20. Januar 2026

Wenn die mich nicht hätten

Bänz Friedli: Wenn die mich nicht hätten,
Orell Füssli, Zürich, 2011
Bänz Friedli schenkt den kleinen, unscheinbaren Begebenheiten Bedeutung, er feiert den Alltag als grosses Abenteuer. Wir staunen, wie Fukushima ins Kinderzimmer hineinwirkt, wir lachen mit ihm über Kinderversprecher, über Fehlgriffe im Haushalt und erzieherische Fauxpas. Nichts entgeht dem präzisen Beobachter, nicht das winzige Lego-Teilchen, das im Staubsauger verschwindet, nicht die neuste Sprachmarotte der Jugendlichen: «Ey, diini Muetter…» Selbst über das grösste Ärgernis vermag er mit solcher Leichtigkeit zu schreiben, dass man am Ende darüber schmunzeln kann.

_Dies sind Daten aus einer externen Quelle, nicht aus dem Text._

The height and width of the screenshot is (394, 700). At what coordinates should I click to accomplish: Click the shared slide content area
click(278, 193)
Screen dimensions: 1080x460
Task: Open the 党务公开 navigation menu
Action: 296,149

Ein Buch nur für Frauen? Nein! Zusammengefasst ergeben Friedlis «Hausmann»texte, ergänzt um Beiträge aus «NZZ», «NZZ am Sonntag», «Tages-Anzeiger», «Der Bund» und «Weltwoche», ein Journal der laufenden Ereignisse. Und die eine Sorge, seine grösste, teilt Friedli vermutlich eher mit Männern: diejenige, dass sein Lieblingsteam ja doch nie Meister wird.